Let’s also pass by Mr. Sorkin’s apparent ignorance of the roughest outline of American educational history, as when he states that high-school education began to be mandatory in the 1850s. It didn’t. In some states, such as Massachusetts, education became compulsory at that date. In other states compulsory education laws did not kick in until the 1910s. Even in compulsory-education states, high school was not required as such. Again, I’m not expecting a journalist like Sorkin to have delved deeply into this history. But even a check of Wikipedia would have helped.
But let’s politely ignore those howlers and move on to the main question: What does this new Gates history curriculum have to do with creationism?
Both Gates and Professor Christian do not seem aware of the long history of their sort of “unifying” history. As Jon H. Roberts demonstrated so brilliantly in his co-authored book The Sacred and the Secular University, the decisive shift away from religious moralizing in mainstream colleges came with the abandonment of the effort to offer students a satisfying “unifying” narrative.

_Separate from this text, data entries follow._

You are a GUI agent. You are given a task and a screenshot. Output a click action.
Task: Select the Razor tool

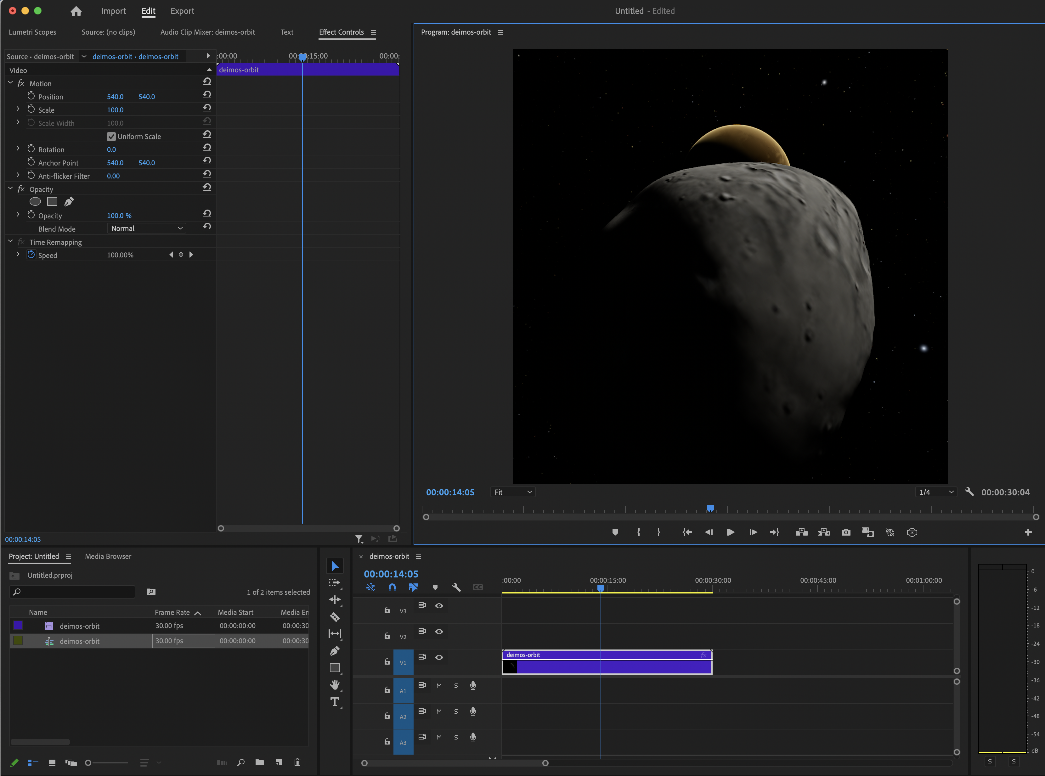335,617
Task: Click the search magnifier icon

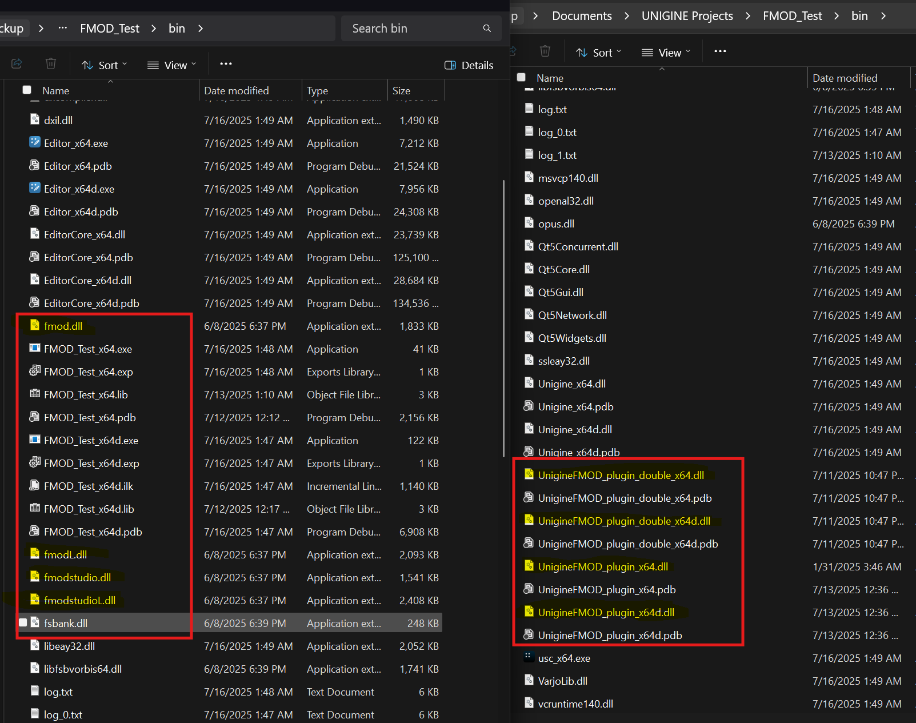Action: [487, 29]
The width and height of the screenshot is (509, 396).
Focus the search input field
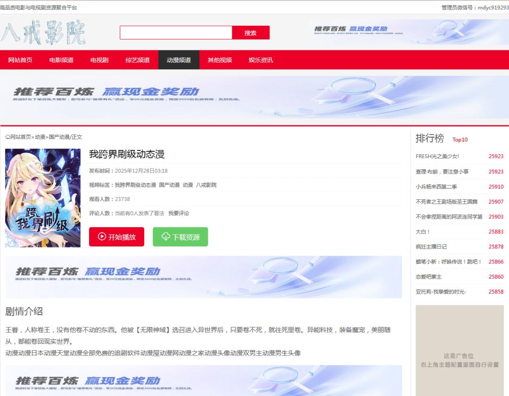coord(176,33)
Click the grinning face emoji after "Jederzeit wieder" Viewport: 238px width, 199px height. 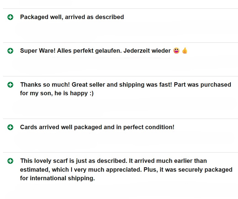[177, 51]
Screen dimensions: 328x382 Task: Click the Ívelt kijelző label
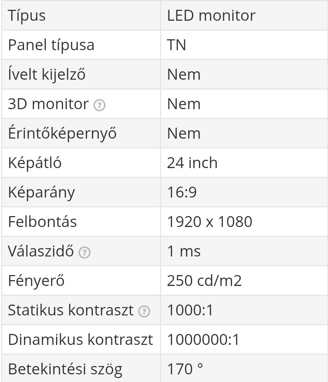click(x=47, y=75)
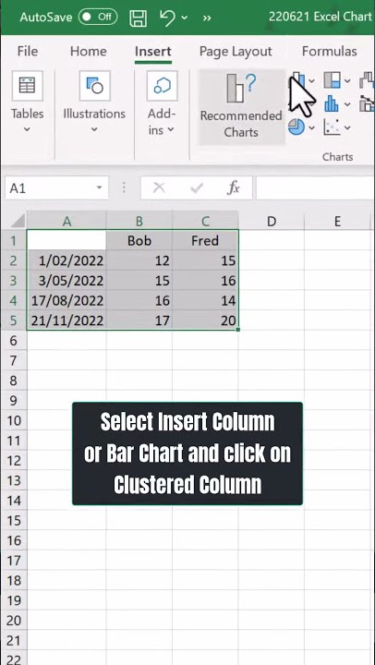The image size is (375, 665).
Task: Open Recommended Charts
Action: tap(241, 107)
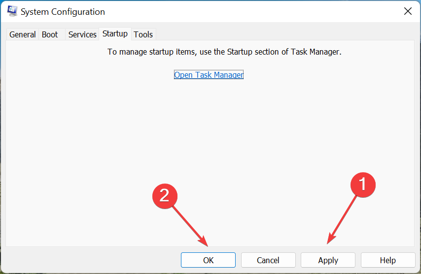The height and width of the screenshot is (274, 421).
Task: Click the red circle numbered 1
Action: coord(363,185)
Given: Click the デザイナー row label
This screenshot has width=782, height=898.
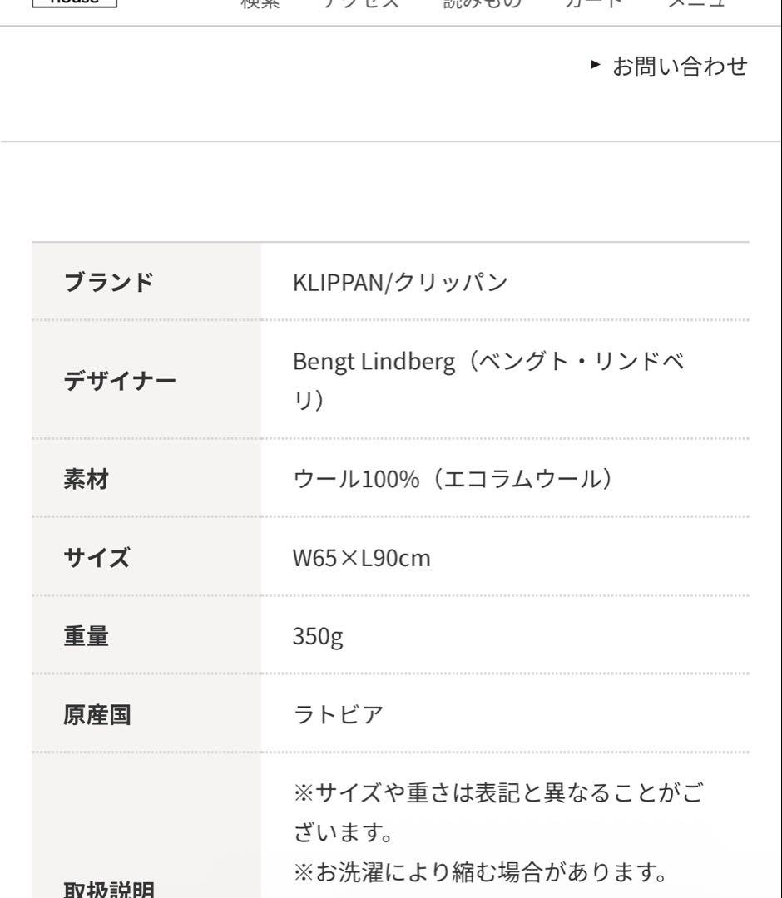Looking at the screenshot, I should click(x=121, y=381).
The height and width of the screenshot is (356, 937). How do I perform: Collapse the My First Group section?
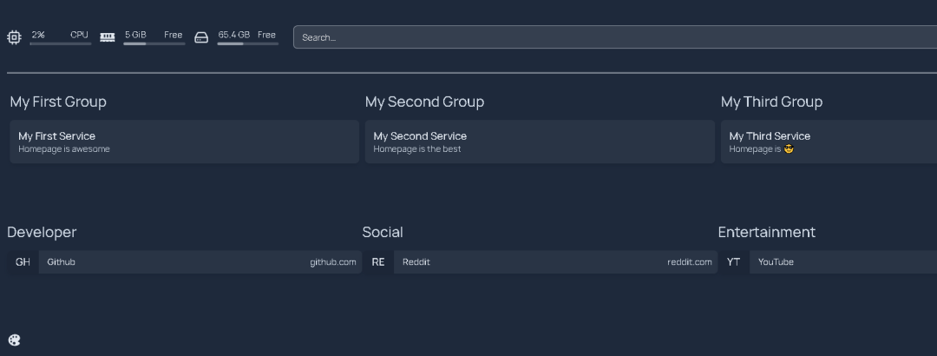(58, 102)
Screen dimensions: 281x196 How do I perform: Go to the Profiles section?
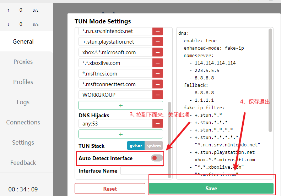23,82
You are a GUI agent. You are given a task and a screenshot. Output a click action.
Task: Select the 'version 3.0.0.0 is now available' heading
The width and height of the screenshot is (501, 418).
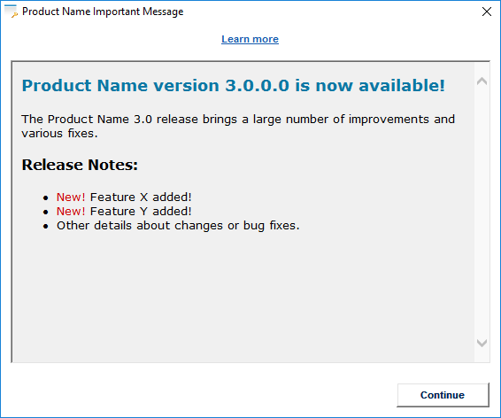tap(234, 85)
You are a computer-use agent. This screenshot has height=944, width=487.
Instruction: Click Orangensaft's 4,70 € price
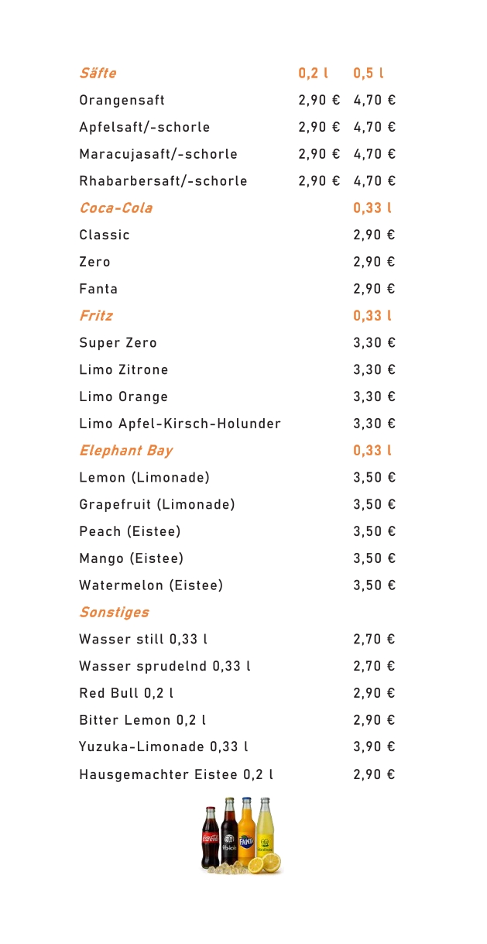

Throughout the eighteenth and nineteenth centuries, Roberts demonstrated, college presidents traditionally offered a capstone course in “moral philosophy.” This course hoped to give students a sense of the unifying nature of all forms of truth. In most cases, that truth was lodged in Christian theology. In other courses, too, professors in old-style colleges tended to suggest that there was a supernatural glue that held all knowledge together. It was the intellectual revolution that included Darwin’s evolutionary mechanism of natural selection that wrought a wholesale change in this sort of “unifying” education.
As Roberts’ co-author James Turner argued, this shift in university attitudes was pushed and accompanied by the rising prestige of disciplinary knowledge. In older schools, professors were supposed to pursue knowledge as such, to pursue the unifying sorts of knowledge that David Christian seems to prefer. In modern universities, that knowledge was parceled out into the academic disciplines we’re familiar with today.
What does any of this have to do with Bill Gates’ Big History Project?
Gates and Christian seem utterly unaware that the notion of a “unifying” sort of history class is not a new idea. It is, instead, a discarded idea. As philosopher Philip Kitcher might say, this is not “bad history” or “new history,” but rather “dead history.”
In its older incarnation, a sweeping history that unified all sorts of knowledge suggested that the unifying element was God. The reason students should seek knowledge in all its forms, the thinking went, was because all knowledge pointed toward the Creator.
Whether they mean to or not, Gates and Christian will have to choose what sort of unifying idea they prefer. And they seem surprisingly unaware that this choice is precisely at issue in our century-long culture war over evolution and creationism.
The Big History Project doesn’t put God at the center of its narrative. It begins with the assumption that the universe is 13.7 billion years old. It explains the roots of humanity in other forms of life. These are ideas at the center of the continuing creation-evolution controversies. If Gates and Christian are looking to produce a Cosmos-like statement about the intellectual weakness of creationism, fine.
But they don’t even seem aware of the issue. In the NYT article, at least, Gates seems to worry only about educational bureaucrats getting in the way of his big idea.
Maybe I’m missing something. Perhaps Gates deliberately plans to bypass creationists entirely. Perhaps he hopes that by not mentioning creation/evolution controversies, he won’t have to engage with them. But for anyone even mildly aware of the current state of cultural tension over the teaching of humanity’s long history, such a curriculum seems fraught with controversy. It seems like something they might want to think about.